### [INFORMATION SUPPLIED]

....

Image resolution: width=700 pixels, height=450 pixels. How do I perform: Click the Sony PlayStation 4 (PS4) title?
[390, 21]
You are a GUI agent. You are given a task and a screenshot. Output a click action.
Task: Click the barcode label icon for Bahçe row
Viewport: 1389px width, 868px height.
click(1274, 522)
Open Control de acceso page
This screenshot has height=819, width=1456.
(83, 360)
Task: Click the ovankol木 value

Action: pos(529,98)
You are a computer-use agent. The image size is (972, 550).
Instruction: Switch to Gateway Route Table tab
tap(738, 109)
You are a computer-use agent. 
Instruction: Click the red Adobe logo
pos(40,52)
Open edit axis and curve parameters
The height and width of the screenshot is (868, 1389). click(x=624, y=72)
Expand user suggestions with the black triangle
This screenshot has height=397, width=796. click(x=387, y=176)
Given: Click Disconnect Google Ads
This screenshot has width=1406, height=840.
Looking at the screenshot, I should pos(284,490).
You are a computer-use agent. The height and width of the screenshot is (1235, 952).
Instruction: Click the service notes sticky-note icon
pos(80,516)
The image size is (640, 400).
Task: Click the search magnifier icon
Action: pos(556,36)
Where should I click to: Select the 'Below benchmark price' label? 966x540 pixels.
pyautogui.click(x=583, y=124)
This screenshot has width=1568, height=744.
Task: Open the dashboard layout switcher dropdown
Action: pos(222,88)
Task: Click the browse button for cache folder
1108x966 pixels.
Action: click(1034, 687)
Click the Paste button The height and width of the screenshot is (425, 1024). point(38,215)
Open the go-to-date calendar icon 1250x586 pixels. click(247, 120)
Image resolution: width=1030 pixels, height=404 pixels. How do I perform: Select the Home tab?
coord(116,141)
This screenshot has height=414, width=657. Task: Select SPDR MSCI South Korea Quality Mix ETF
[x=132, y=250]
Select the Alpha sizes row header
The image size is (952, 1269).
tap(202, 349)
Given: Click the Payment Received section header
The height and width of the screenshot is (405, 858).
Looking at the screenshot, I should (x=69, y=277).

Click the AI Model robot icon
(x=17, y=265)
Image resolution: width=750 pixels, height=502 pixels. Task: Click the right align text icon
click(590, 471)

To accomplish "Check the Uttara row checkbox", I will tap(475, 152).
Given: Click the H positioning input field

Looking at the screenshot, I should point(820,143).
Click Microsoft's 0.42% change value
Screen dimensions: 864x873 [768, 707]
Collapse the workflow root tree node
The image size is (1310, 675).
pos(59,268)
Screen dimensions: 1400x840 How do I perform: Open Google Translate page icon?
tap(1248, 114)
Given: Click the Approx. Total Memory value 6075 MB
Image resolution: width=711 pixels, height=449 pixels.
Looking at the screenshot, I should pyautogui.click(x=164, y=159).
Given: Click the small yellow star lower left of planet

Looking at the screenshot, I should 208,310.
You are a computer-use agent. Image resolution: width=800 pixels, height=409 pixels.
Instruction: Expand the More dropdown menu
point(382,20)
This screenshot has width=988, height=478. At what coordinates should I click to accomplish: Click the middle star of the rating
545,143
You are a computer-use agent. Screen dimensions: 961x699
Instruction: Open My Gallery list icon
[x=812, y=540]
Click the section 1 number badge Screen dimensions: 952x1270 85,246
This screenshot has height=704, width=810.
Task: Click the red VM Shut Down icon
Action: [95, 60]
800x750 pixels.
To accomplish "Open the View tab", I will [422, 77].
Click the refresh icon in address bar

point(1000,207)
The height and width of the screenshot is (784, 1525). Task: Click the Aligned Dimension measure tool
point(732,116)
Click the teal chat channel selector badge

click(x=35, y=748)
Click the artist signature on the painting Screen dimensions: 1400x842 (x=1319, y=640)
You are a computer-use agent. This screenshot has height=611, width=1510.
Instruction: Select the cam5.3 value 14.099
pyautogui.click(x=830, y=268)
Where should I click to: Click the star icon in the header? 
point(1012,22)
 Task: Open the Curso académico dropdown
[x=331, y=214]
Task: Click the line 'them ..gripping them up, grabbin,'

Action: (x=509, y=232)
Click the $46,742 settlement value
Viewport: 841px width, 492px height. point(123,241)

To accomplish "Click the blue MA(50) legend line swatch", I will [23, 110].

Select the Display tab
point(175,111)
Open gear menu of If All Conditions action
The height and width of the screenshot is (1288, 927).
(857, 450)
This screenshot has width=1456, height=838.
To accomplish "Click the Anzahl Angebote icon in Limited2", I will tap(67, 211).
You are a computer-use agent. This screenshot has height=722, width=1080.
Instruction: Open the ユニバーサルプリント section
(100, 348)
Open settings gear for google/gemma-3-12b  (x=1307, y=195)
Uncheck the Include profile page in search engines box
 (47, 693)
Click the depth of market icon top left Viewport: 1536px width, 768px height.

....

### [TO BE DONE]
Reproduce all of the lines above verbatim, with no changes of any kind.

### [EXPECTED ANSWER]
Image resolution: width=700 pixels, height=450 pixels. How do I perform: Click the Sony PlayStation 4 (PS4) title?
[390, 21]
You are a GUI agent. You are given a task and a screenshot. Output a click action.
Task: Click the barcode label icon for Bahçe row
Viewport: 1389px width, 868px height.
click(1274, 522)
Open Control de acceso page
This screenshot has height=819, width=1456.
(83, 360)
Task: Click the ovankol木 value

Action: pos(529,98)
You are a computer-use agent. The image size is (972, 550).
Instruction: Switch to Gateway Route Table tab
tap(738, 109)
You are a computer-use agent. 
Instruction: Click the red Adobe logo
pos(40,52)
Open edit axis and curve parameters
The height and width of the screenshot is (868, 1389). click(x=624, y=72)
Expand user suggestions with the black triangle
This screenshot has height=397, width=796. click(x=387, y=176)
Given: Click Disconnect Google Ads
This screenshot has width=1406, height=840.
Looking at the screenshot, I should pos(284,490).
You are a computer-use agent. The height and width of the screenshot is (1235, 952).
Instruction: Click the service notes sticky-note icon
pos(80,516)
The image size is (640, 400).
Task: Click the search magnifier icon
Action: pos(556,36)
Where should I click to: Select the 'Below benchmark price' label? 966x540 pixels.
pyautogui.click(x=583, y=124)
This screenshot has width=1568, height=744.
Task: Open the dashboard layout switcher dropdown
Action: pos(222,88)
Task: Click the browse button for cache folder
1108x966 pixels.
Action: click(1034, 687)
Click the Paste button The height and width of the screenshot is (425, 1024). point(38,215)
Open the go-to-date calendar icon 1250x586 pixels. click(247, 120)
Image resolution: width=1030 pixels, height=404 pixels. How do I perform: Select the Home tab?
coord(116,141)
This screenshot has height=414, width=657. Task: Select SPDR MSCI South Korea Quality Mix ETF
[x=132, y=250]
Select the Alpha sizes row header
The image size is (952, 1269).
tap(202, 349)
Given: Click the Payment Received section header
The height and width of the screenshot is (405, 858).
Looking at the screenshot, I should (x=69, y=277).

Click the AI Model robot icon
(x=17, y=265)
Image resolution: width=750 pixels, height=502 pixels. Task: Click the right align text icon
click(590, 471)

To accomplish "Check the Uttara row checkbox", I will tap(475, 152).
Given: Click the H positioning input field

Looking at the screenshot, I should point(820,143).
Click Microsoft's 0.42% change value
Screen dimensions: 864x873 [768, 707]
Collapse the workflow root tree node
The image size is (1310, 675).
pos(59,268)
Screen dimensions: 1400x840 How do I perform: Open Google Translate page icon?
tap(1248, 114)
Given: Click the Approx. Total Memory value 6075 MB
Image resolution: width=711 pixels, height=449 pixels.
Looking at the screenshot, I should pyautogui.click(x=164, y=159).
Given: Click the small yellow star lower left of planet

Looking at the screenshot, I should 208,310.
You are a computer-use agent. Image resolution: width=800 pixels, height=409 pixels.
Instruction: Expand the More dropdown menu
point(382,20)
This screenshot has width=988, height=478. At what coordinates should I click to accomplish: Click the middle star of the rating
545,143
You are a computer-use agent. Screen dimensions: 961x699
Instruction: Open My Gallery list icon
[x=812, y=540]
Click the section 1 number badge Screen dimensions: 952x1270 85,246
This screenshot has height=704, width=810.
Task: Click the red VM Shut Down icon
Action: [95, 60]
800x750 pixels.
To accomplish "Open the View tab", I will [422, 77].
Click the refresh icon in address bar

point(1000,207)
The height and width of the screenshot is (784, 1525). Task: Click the Aligned Dimension measure tool
point(732,116)
Click the teal chat channel selector badge

click(x=35, y=748)
Click the artist signature on the painting Screen dimensions: 1400x842 (x=1319, y=640)
You are a computer-use agent. This screenshot has height=611, width=1510.
Instruction: Select the cam5.3 value 14.099
pyautogui.click(x=830, y=268)
Where should I click to: Click the star icon in the header? 
point(1012,22)
 Task: Open the Curso académico dropdown
[x=331, y=214]
Task: Click the line 'them ..gripping them up, grabbin,'

Action: (x=509, y=232)
Click the $46,742 settlement value
Viewport: 841px width, 492px height. point(123,241)

To accomplish "Click the blue MA(50) legend line swatch", I will [23, 110].

Select the Display tab
point(175,111)
Open gear menu of If All Conditions action
The height and width of the screenshot is (1288, 927).
(857, 450)
This screenshot has width=1456, height=838.
To accomplish "Click the Anzahl Angebote icon in Limited2", I will tap(67, 211).
You are a computer-use agent. This screenshot has height=722, width=1080.
Instruction: Open the ユニバーサルプリント section
(100, 348)
Open settings gear for google/gemma-3-12b  (x=1307, y=195)
Uncheck the Include profile page in search engines box
 (47, 693)
Click the depth of market icon top left Viewport: 1536px width, 768px height.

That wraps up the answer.